Posted by Buddy of DoQ
Posted by Buddy of DoQ
Beards are a symbol of haggard manliness, and both men and women admire them equally. Without a beard, a man can never achieve anything more than just being some guy, or worse, an upstanding citizen. Yikes! Some men grow beards at rates that rival the ebb and flow of passing seconds; (see my father) others like myself require many weeks to acquire proper coverage. As awesome as beards are, sometimes they just need to go, to make way for a better, stronger… a beard that you swear will be keep neat this next go at it (or when it’s time to visit grandmother).
That’s where razors come in. Razors are very sharp slabs of steel that us men scrape across our faces. Of course, this is neither safe nor sane (fashion and taste, not withstanding), and is therefore a perfect pastime for us men! Sometimes, we slice our faces open a tad, but that’s okay! A cut or scrape across the face is good practice for the inevitable slaps or punches we receive as part of the natural course of conversation with women or the police. Plus, they can leave scars, and everyone knows chicks dig scars! Sometimes though, you just want a clean smooth, and hassle free shave; especially if you’re one of those poor saps that has a suit and tie job.
For years, I’ve just used the pseudo-standard Mach 3. They sent it to me on my 18th birthday, a marketing ploy designed to engage my newfound legal manliness. They figured if I used their fancy and awesomely named razor that I would be apt to buy replacement blades for all time. They were pretty much correct in this scheme since it worked! At least until I was able to grow an even beard, discovered the electric beard trimmer, and could maintain a constant haggard for months at time. Sadly, I left this trimmer behind during my last move, and as each week went by, my beard grew more and more unwieldy. Soon, as alluring as it was, and as irresistible as it made me, the beard began to interfere. It had to go, one way or the another.

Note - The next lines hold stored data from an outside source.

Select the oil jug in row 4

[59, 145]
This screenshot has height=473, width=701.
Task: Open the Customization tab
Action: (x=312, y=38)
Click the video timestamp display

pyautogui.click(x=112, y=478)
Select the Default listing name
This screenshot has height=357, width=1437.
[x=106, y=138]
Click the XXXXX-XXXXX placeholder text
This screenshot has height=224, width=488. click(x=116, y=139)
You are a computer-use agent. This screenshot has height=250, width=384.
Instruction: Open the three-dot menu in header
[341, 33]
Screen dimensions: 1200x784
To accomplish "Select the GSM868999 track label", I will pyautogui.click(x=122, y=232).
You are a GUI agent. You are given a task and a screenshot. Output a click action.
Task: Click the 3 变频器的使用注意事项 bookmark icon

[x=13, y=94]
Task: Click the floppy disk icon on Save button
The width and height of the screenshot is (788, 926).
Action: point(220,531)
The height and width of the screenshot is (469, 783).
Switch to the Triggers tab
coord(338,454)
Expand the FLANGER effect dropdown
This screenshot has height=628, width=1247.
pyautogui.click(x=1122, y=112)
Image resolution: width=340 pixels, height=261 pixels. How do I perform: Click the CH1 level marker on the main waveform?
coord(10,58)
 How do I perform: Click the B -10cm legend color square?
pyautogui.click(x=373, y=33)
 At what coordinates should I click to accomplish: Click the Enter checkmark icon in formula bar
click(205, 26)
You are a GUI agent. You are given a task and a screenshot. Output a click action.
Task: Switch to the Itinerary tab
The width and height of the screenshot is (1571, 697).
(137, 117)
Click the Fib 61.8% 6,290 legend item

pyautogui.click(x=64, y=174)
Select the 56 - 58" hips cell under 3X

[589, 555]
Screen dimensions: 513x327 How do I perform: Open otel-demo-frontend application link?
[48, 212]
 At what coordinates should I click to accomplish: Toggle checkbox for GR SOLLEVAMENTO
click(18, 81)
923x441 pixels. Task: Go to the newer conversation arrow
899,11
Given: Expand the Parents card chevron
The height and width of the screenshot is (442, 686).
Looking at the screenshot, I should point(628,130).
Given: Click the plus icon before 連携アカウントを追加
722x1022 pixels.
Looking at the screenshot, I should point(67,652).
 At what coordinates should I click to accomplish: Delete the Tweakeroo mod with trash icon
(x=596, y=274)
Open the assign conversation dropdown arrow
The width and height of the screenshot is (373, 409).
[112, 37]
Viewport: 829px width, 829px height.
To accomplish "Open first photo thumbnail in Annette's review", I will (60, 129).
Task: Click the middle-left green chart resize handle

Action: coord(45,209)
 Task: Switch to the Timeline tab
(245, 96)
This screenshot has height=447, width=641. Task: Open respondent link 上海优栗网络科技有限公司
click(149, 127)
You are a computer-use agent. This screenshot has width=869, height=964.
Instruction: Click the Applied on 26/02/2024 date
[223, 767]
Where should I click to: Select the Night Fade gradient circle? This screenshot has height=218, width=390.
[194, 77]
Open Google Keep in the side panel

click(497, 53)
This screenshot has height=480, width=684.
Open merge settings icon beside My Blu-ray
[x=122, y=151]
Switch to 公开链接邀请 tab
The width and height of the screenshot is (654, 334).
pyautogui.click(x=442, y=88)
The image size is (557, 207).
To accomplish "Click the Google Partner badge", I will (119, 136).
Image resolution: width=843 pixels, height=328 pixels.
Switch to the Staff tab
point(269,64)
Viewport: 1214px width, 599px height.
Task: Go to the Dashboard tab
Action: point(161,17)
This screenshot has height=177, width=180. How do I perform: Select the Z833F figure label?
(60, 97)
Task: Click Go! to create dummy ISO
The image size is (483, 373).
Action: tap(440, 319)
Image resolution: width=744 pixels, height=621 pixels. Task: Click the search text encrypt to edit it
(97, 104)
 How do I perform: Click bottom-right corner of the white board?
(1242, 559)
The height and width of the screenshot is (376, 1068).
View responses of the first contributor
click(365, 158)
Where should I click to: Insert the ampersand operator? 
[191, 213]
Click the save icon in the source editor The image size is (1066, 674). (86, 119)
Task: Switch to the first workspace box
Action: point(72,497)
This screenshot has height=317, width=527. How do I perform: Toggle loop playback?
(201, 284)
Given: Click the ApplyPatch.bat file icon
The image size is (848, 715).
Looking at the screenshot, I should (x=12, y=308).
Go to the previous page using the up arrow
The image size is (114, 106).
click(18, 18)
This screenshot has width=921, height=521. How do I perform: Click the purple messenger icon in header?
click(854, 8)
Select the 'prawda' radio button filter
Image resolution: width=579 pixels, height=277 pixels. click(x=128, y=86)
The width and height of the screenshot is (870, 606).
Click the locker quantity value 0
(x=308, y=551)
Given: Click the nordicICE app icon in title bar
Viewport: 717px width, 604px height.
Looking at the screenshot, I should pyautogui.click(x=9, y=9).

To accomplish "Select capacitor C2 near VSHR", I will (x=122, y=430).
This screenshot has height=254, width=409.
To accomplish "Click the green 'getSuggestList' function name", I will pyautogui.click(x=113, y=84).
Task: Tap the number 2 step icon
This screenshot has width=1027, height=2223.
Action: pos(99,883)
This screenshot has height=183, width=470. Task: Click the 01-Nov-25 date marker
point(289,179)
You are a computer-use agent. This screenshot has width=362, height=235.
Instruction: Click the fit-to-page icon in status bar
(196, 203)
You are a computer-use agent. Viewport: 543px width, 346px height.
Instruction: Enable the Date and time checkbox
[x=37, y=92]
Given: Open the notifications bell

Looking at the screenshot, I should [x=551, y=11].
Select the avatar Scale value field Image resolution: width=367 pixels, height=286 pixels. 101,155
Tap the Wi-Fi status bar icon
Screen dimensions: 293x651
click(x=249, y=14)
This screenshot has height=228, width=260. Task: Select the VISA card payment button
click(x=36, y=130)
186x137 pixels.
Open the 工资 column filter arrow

But alas, where is my Mach 3? I had gone haggard for so long, that I no longer kept up with it. It had slipped away, most likely in a duffle or back pack stuffed in a box… somewhere… Digging in the bathroom yielded a hot-pink item of curiosity. I knew that women needed to shave from time to time, but paid it no mind since they generally keep themselves in a timeless state of lovely that one forgets the hours the take to primp and prune themselves. But here was this tool for shaving, stashed and hidden away on my girlfriend’s side, that I had never seen the likes of. It had 3 blades much like my Mach 3, but the head was wider, and swiveled. It had “comfort” strips to keep the skin smooth and protected from blood-letting nicks. It may have been hot pink and named after a Roman goddess, but it was the only option I had!
And you know something? It was the best, closest, and smoothest shave I have ever had.